| name | ask-colleague |
| type | command |
| description | Ask colleague — a *different* backend/model than you (e.g. a local vLLM Qwen) — to take a scoped repo task off your plate, then fold its answer back. The point isn't a stronger model; it's a second, independent mind, and that diversity is the value: `ask-colleague review` gets a candid second opinion on a diff, `ask-colleague explore` gets a fresh read of an area, `ask-colleague write` hands off a small implementation, `ask-colleague feedback` grades a finished work item (the ROI loop), and `ask-colleague clean` reaps stale/corrupt `colleague/*` branches a crashed run left behind (which can break `git fetch`).
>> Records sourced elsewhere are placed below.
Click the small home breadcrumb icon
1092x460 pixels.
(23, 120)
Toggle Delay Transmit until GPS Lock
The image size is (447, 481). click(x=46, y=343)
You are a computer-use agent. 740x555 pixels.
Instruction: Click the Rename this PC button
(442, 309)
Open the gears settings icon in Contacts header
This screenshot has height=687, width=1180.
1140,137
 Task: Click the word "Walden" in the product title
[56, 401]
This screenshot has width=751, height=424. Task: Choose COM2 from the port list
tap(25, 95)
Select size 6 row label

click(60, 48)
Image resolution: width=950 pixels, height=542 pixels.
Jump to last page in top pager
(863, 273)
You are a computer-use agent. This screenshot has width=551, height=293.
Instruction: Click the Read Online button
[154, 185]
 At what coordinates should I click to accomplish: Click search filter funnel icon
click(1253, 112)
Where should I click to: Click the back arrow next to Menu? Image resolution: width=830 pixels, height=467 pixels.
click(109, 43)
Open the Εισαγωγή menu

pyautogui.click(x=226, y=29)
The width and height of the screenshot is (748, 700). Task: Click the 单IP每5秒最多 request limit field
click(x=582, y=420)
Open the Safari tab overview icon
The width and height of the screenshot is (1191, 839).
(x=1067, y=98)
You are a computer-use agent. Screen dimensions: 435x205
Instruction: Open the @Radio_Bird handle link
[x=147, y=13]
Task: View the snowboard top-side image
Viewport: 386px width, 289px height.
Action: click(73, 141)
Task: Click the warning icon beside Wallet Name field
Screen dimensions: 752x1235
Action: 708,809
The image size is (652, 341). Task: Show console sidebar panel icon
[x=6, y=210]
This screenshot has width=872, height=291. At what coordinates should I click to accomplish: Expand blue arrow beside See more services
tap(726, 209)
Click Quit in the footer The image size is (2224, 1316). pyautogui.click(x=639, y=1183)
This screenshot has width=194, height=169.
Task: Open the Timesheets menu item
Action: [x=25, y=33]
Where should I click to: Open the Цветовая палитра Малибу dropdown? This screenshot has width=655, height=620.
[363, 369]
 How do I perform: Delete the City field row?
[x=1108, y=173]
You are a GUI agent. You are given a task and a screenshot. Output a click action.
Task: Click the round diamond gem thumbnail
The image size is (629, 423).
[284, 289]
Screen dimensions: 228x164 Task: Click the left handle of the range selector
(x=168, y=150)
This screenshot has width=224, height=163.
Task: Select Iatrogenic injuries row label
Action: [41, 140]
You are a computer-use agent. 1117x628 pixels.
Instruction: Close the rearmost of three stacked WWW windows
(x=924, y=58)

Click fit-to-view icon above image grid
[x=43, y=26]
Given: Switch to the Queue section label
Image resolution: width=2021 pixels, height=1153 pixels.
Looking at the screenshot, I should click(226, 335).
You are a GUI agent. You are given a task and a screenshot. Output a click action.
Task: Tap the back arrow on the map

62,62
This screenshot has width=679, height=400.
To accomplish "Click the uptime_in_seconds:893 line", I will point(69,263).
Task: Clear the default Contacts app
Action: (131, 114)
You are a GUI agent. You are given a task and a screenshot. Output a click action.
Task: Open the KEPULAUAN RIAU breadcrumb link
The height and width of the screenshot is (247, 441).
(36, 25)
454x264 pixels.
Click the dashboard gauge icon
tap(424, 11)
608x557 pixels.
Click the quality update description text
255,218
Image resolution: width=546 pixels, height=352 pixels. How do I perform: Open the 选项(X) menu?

Pilot a running work item with `monitor`/`guide`/`stop`. Reach for it REFLEXIVELY, the way you'd lean over to the teammate at the next desk — not only when asked: before you present or open a PR on a non-trivial committed diff, run `review` for a diverse second opinion; for a fresh read of an unfamiliar area whose answer is independent of your current context, run `explore`. Both are read-only — isolated in a throwaway git worktree, zero side effects to your tree/branch — so the reflex is always safe; the side-effecting `write --apply` / `write --pr` still needs the user's go-ahead. Triggers when the user says "ask colleague", "ask a colleague to review/explore/write this", "have colleague take a look", "get a second opinion", "ask the other model", "rate that work item", "clean up a crashed colleague run" — and still on the legacy "outsource this". Colleague's output is a second opinion to verify and own, never authority.
|
ask-colleague — lean on colleague as a different mind
ask-colleague drives the colleague CLI so a Claude agent can hand a scoped
task to a different backend (default: a local vLLM Qwen3.6-27B on
:8001). Colleague's model is not assumed to be stronger than you — its
value is diversity. A second, independent mind catches things the author's
mind glides past, which is why review is the headline verb. Treat it the way
you'd turn to the colleague at the next desk: a quick, low-ceremony ask, not a
heavyweight handoff.
This skill is the operator: a portable wrapper that resolves the CLI and turns
each verb into a colleague work, then prints the work item's result summary.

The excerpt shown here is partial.